* [RECORDS FOR THIS TASK]
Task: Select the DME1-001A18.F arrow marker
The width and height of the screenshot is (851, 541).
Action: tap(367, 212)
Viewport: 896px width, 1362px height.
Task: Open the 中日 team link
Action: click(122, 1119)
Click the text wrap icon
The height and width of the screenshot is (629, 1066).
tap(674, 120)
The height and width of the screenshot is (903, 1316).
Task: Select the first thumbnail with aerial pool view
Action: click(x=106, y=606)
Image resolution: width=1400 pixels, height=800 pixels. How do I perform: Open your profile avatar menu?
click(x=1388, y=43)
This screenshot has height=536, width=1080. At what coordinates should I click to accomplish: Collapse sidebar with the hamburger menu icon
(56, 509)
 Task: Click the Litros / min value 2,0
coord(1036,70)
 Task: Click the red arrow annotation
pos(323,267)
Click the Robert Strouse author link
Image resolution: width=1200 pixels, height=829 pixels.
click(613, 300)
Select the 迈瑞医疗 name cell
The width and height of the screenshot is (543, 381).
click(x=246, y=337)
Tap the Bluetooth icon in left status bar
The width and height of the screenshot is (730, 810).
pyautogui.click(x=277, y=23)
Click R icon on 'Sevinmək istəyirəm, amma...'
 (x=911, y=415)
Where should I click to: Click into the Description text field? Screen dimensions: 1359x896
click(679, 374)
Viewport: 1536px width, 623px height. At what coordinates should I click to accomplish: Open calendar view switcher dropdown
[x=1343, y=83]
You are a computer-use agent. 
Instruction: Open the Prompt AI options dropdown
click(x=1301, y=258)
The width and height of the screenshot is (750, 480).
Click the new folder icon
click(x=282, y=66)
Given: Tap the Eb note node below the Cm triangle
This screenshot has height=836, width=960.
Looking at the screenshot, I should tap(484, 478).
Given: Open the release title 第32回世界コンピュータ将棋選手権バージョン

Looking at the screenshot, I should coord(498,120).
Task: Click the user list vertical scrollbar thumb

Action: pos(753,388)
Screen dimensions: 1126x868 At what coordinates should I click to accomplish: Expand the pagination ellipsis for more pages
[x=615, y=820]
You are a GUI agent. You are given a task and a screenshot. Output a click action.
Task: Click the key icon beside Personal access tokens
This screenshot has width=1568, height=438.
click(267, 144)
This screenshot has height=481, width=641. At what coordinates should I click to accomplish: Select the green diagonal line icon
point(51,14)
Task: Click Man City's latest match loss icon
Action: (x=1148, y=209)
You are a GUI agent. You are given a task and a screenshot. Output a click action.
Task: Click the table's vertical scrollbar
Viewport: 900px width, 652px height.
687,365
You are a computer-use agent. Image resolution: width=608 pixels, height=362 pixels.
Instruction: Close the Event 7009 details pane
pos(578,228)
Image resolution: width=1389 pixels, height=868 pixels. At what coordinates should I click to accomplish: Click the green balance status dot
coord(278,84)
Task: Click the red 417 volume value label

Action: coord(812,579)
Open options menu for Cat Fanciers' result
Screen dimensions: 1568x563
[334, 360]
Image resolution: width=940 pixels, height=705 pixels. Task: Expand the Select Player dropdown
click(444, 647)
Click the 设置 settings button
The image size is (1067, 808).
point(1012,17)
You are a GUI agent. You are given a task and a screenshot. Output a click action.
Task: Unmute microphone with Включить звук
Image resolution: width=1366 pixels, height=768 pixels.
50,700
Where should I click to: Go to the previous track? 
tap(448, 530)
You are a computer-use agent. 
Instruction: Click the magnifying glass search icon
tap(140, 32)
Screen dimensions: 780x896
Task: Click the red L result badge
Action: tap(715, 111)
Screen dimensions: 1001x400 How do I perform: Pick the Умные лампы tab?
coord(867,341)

* [WHAT TO PRODUCE] Repeat every line of the data verbatim.

* [ANSWER TO THIS PROBLEM]
Task: Select the DME1-001A18.F arrow marker
The width and height of the screenshot is (851, 541).
Action: tap(367, 212)
Viewport: 896px width, 1362px height.
Task: Open the 中日 team link
Action: click(122, 1119)
Click the text wrap icon
The height and width of the screenshot is (629, 1066).
tap(674, 120)
The height and width of the screenshot is (903, 1316).
Task: Select the first thumbnail with aerial pool view
Action: click(x=106, y=606)
Image resolution: width=1400 pixels, height=800 pixels. How do I perform: Open your profile avatar menu?
click(x=1388, y=43)
This screenshot has height=536, width=1080. At what coordinates should I click to accomplish: Collapse sidebar with the hamburger menu icon
(56, 509)
 Task: Click the Litros / min value 2,0
coord(1036,70)
 Task: Click the red arrow annotation
pos(323,267)
Click the Robert Strouse author link
Image resolution: width=1200 pixels, height=829 pixels.
click(613, 300)
Select the 迈瑞医疗 name cell
The width and height of the screenshot is (543, 381).
click(x=246, y=337)
Tap the Bluetooth icon in left status bar
The width and height of the screenshot is (730, 810).
pyautogui.click(x=277, y=23)
Click R icon on 'Sevinmək istəyirəm, amma...'
 (x=911, y=415)
Where should I click to: Click into the Description text field? Screen dimensions: 1359x896
click(679, 374)
Viewport: 1536px width, 623px height. At what coordinates should I click to accomplish: Open calendar view switcher dropdown
[x=1343, y=83]
You are a computer-use agent. 
Instruction: Open the Prompt AI options dropdown
click(x=1301, y=258)
The width and height of the screenshot is (750, 480).
Click the new folder icon
click(x=282, y=66)
Given: Tap the Eb note node below the Cm triangle
This screenshot has height=836, width=960.
Looking at the screenshot, I should tap(484, 478).
Given: Open the release title 第32回世界コンピュータ将棋選手権バージョン

Looking at the screenshot, I should coord(498,120).
Task: Click the user list vertical scrollbar thumb

Action: pos(753,388)
Screen dimensions: 1126x868 At what coordinates should I click to accomplish: Expand the pagination ellipsis for more pages
[x=615, y=820]
You are a GUI agent. You are given a task and a screenshot. Output a click action.
Task: Click the key icon beside Personal access tokens
This screenshot has width=1568, height=438.
click(267, 144)
This screenshot has height=481, width=641. At what coordinates should I click to accomplish: Select the green diagonal line icon
point(51,14)
Task: Click Man City's latest match loss icon
Action: (x=1148, y=209)
You are a GUI agent. You are given a task and a screenshot. Output a click action.
Task: Click the table's vertical scrollbar
Viewport: 900px width, 652px height.
687,365
You are a computer-use agent. Image resolution: width=608 pixels, height=362 pixels.
Instruction: Close the Event 7009 details pane
pos(578,228)
Image resolution: width=1389 pixels, height=868 pixels. At what coordinates should I click to accomplish: Click the green balance status dot
coord(278,84)
Task: Click the red 417 volume value label

Action: coord(812,579)
Open options menu for Cat Fanciers' result
Screen dimensions: 1568x563
[334, 360]
Image resolution: width=940 pixels, height=705 pixels. Task: Expand the Select Player dropdown
click(444, 647)
Click the 设置 settings button
The image size is (1067, 808).
point(1012,17)
You are a GUI agent. You are given a task and a screenshot. Output a click action.
Task: Unmute microphone with Включить звук
Image resolution: width=1366 pixels, height=768 pixels.
50,700
Where should I click to: Go to the previous track? 
tap(448, 530)
You are a computer-use agent. 
Instruction: Click the magnifying glass search icon
tap(140, 32)
Screen dimensions: 780x896
Task: Click the red L result badge
Action: tap(715, 111)
Screen dimensions: 1001x400 How do I perform: Pick the Умные лампы tab?
coord(867,341)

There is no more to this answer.